The "radicals" were never found, in part because the not-entirely-competent FBI was looking for the wrong people in the wrong places - making comically obvious attempts to infiltrate anti-war protest hotbeds in Powelton Village, for instance.

And the perpetrators, as we learn in the absorbing documentary "1971," were not among them.

They escaped the dragnet of usual suspects by being the most usual of people - less like stereotypical hippies than archetypal extras in "Father Knows Best."

Bob, Bill, John, Bonnie, Keith. Those aren't aliases. Those are the actual names of the burglars. You see them in archival footage, strapping suitcases to the top of a family truckster, posing with their kids at the beach.

The perpetrators themselves, gathering to conspire in the home of John and Bonnie Raines, could hardly believe how unradical they were.

Says one: "We were like, whoa, there are little kids in this house."

All were against the war in Vietnam, and some had come to detest the way that the FBI - which Hoover ran (in the opinion of Harry Truman) as his private security force - was shredding the Constitition as it conducted surveillance.

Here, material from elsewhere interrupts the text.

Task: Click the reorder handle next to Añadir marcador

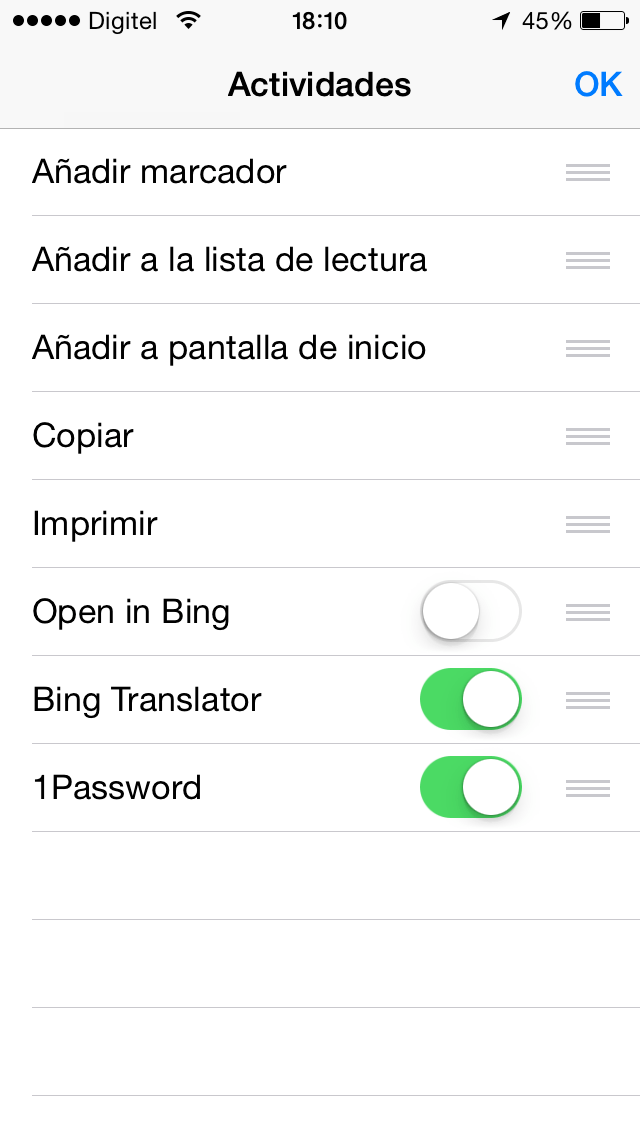Action: 587,172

The Media burglars had no experience, no training (the "mechanic" took a correspondent's course in locksmithing), just a shared hunch (correct, it turns out) that if they could steal some FBI files, they'd find evidence of rogue investigations and unconstitutional activity.

"1971" moves briskly through the efficient planning and execution - selecting the soft target of a bureau branch office in Media, waiting until the night of the Ali-Frazier fight, making off with the files, mailing them to news organizations.

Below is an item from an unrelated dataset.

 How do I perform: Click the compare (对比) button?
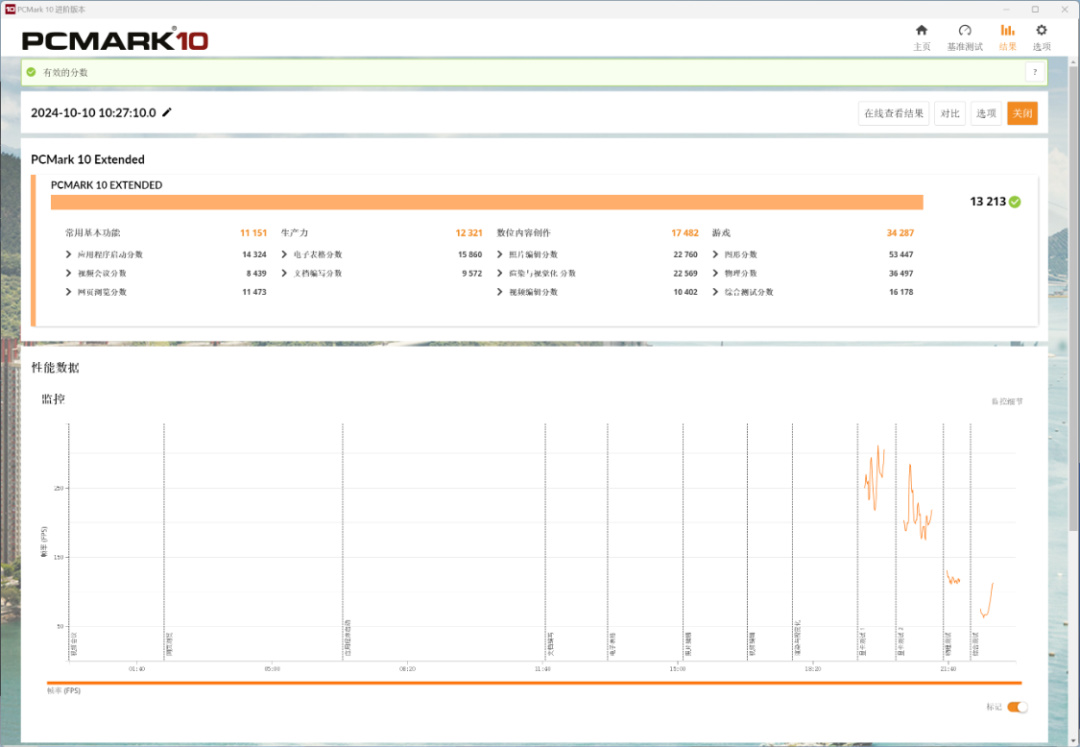950,114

Elements of this are amusing - Bonnie Raines cases the office as a college "co-ed" reporting a campus-paper story on opportunities for women, exploiting the bureau's obvious chauvinism. It worked. She was the one member of the eight-person team who was never considered a suspect. Apparently, investigators couldn't get past that homemaker facade.

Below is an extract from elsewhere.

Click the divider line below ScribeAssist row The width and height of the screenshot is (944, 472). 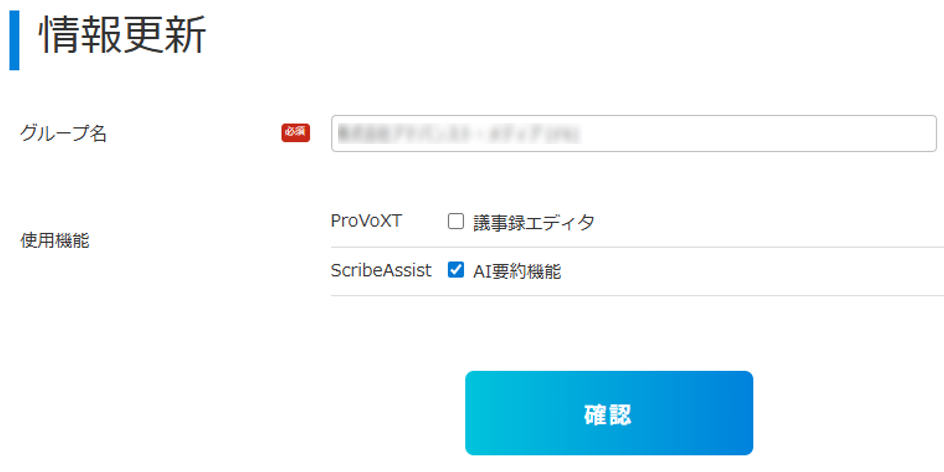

This is fun, but the movie is perhaps most interesting for the way it examines the group's collective on-the-lam cool. The politics of surveillance may not have changed much, but you can see that the culture has.

They have none of the self-dramatizing posture of the anti-war activist or modern hacker so often celebrated in (pardon the pun) the media.

They did one job, did it well, watched the collapse of Hoover's regime and got on with their "normal" lives. Even today they look like folks you'd see in the landscape department of Home Depot.

No book tour, no gloating, no social-media high-fiving. Instead, there is introspection. They still regret placing their children's upbringing at risk, and one still worries that fall-out from the burglary's revelations have contributed to a toxic public cynicism.

That's an interesting take: That today's jaded citizenry is beyond surveillance-state outrage because they are beyond shock.